I was reading Lizzie Widdicombe’s sad and funny New Yorker piece about the hapless plagiarist Quentin Rowan, a/k/a Q. R. Markham, “author” of the spy novel Assassin of Secrets, which immediately upon publication was revealed to be a Frankenstein’s monster of chunks of other novels (and nonfiction works), busily stitched together by someone who badly wanted to be a writer but didn’t actually know how to write. While I intensely dislike plagiarism (being an old fuddy-duddy), I admire this guy:
The peculiar thing about Rowan’s case is that he could have obtained a degree of social permission simply by being honest about borrowing from other writers—by doing what Jonathan Lethem did, or by claiming that he was producing a “meta” work. We live in an age of sampling, from “Pride and Prejudice and Zombies” to Skrillex remixes. “We love remakes. We love makeovers,” the literary theorist Avital Ronell said, when I asked her about the case. She suggested that Rowan “could have used a dream team of literary theorists to get him out of trouble.” But Rowan told me that he’d never considered selling his novel as a mashup, even though, after news of the plagiarism broke, there was even more interest in reading it. (Its Amazon ranking jumped from 62,924 to 174.) “I honestly wanted people to think that I’d written it,” Rowan said.
He could have played the get-out-of-jail-free card of postmodernism, but no, he owns up to his desire and his sin, and good for him. Now let him find an honest way to make a living.
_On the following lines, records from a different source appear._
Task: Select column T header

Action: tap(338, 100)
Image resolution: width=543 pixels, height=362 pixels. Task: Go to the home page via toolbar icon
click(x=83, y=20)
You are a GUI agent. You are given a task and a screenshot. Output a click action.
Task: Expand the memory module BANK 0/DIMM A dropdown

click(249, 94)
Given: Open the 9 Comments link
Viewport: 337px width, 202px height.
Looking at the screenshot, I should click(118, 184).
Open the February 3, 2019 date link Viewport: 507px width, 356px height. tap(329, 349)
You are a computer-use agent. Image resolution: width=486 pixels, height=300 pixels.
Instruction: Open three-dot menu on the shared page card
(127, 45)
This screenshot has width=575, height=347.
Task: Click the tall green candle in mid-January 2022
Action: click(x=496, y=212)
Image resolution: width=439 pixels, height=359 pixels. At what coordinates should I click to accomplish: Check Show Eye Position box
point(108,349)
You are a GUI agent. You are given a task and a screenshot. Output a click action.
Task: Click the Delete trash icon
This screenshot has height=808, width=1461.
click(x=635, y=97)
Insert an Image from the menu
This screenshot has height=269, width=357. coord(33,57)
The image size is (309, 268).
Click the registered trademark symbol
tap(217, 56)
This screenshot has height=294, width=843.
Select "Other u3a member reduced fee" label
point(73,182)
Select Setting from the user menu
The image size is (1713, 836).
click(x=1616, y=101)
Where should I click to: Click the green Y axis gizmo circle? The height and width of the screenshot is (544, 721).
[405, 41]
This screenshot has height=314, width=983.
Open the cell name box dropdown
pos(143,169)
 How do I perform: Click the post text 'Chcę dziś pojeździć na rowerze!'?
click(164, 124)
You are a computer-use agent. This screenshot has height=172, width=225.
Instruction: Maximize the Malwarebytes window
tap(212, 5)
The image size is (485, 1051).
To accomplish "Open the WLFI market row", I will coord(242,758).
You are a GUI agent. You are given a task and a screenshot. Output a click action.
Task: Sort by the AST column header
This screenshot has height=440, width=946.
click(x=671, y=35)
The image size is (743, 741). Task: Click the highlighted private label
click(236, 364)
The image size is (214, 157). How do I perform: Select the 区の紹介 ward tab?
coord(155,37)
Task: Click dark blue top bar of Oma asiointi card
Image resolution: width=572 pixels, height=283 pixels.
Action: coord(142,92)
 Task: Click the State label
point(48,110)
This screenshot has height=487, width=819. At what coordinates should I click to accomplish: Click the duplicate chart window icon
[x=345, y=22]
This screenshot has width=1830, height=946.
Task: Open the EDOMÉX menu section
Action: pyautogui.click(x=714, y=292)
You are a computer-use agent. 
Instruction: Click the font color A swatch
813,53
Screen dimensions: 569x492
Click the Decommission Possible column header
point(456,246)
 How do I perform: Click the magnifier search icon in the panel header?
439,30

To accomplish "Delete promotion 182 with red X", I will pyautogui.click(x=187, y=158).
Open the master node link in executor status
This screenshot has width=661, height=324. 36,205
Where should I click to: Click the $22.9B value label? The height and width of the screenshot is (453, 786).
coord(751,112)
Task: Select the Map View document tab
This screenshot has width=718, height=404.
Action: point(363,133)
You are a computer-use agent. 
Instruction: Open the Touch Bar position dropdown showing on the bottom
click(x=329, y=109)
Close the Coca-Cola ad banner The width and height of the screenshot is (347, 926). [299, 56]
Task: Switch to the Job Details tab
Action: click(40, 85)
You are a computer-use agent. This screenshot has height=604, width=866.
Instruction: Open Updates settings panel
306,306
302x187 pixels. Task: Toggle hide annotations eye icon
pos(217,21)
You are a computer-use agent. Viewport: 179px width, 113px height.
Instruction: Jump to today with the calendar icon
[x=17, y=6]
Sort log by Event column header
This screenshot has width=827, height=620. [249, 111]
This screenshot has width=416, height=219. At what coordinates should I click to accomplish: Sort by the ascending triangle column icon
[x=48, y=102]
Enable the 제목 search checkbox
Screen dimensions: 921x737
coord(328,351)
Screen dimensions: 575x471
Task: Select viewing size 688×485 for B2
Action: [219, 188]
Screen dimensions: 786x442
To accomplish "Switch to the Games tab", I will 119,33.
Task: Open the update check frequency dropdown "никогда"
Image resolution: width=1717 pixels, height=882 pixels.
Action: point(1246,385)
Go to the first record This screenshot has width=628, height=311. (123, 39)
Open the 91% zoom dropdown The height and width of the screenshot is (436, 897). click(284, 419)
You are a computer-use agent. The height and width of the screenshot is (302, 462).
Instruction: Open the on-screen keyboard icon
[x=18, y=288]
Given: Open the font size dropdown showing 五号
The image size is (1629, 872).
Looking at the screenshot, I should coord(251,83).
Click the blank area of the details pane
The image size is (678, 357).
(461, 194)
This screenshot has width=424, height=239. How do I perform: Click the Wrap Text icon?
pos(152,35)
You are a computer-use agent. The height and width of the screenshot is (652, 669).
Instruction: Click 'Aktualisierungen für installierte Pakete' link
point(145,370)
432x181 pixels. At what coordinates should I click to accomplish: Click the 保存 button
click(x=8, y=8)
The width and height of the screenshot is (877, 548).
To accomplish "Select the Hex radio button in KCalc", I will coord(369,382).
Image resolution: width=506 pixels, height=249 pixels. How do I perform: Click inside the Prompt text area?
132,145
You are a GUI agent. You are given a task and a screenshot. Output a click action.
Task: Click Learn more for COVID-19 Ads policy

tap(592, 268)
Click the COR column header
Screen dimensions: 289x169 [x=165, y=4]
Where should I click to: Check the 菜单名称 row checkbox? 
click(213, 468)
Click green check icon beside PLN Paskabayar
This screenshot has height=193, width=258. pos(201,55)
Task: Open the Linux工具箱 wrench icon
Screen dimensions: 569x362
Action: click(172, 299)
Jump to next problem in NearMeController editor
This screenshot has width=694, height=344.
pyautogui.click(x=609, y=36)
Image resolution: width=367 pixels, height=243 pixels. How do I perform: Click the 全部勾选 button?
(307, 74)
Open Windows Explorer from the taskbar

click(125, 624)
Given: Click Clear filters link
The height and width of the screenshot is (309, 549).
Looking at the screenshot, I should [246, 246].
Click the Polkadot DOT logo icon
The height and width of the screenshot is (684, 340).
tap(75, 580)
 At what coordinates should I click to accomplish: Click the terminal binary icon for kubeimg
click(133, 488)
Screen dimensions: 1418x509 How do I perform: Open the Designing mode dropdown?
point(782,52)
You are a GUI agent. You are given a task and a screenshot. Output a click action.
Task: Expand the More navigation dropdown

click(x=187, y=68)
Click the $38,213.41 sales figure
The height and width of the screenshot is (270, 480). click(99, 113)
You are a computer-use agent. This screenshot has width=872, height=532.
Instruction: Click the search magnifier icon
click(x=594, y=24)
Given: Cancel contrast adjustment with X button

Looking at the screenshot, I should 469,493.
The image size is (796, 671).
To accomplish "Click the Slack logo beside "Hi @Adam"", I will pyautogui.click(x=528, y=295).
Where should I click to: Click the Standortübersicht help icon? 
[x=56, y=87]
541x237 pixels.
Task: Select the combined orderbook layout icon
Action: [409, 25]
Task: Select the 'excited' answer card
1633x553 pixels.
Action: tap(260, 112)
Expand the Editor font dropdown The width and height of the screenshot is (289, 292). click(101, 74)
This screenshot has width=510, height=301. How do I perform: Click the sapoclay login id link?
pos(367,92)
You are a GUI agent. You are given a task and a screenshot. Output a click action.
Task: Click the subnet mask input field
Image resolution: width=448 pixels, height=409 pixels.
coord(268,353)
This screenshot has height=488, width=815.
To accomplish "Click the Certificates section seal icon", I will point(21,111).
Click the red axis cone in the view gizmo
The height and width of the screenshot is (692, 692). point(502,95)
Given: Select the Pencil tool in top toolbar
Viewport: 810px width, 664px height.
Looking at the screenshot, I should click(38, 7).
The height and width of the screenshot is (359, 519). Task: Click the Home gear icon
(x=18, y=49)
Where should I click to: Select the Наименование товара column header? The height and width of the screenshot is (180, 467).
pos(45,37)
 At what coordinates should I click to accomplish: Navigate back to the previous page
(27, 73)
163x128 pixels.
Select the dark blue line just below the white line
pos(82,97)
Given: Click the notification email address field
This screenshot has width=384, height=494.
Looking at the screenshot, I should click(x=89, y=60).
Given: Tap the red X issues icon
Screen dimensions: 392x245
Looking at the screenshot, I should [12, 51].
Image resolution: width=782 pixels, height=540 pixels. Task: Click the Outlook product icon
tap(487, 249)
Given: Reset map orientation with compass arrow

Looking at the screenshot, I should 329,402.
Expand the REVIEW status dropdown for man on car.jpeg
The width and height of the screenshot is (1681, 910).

At any rate, I was discussing this with my wife, and she asked me where the word plagiarism comes from. So I looked it up in the American Heritage Dictionary, which told me to see plagiary (and how come the peevers don’t complain about the replacement of this fine old term by the clunky newfangled plagiarism?), which said: “Latin plagiārius, kidnapper, plagiarist, from plagium, kidnapping, from plaga, net; see plāk-1 in Indo-European roots.” So now we know: a plagiarist is someone who throws a net over other people’s words and kidnaps them.
Update. See Michael Hendry‘s comment below for the origin of the metaphor in Martial 1.52: “literally plagium is the stealing of someone else’s slave, or the forcing of a free man into slavery. This is the only passage in classical Latin where the word, or any of its derivatives, is used (even metaphorically) of literary theft.”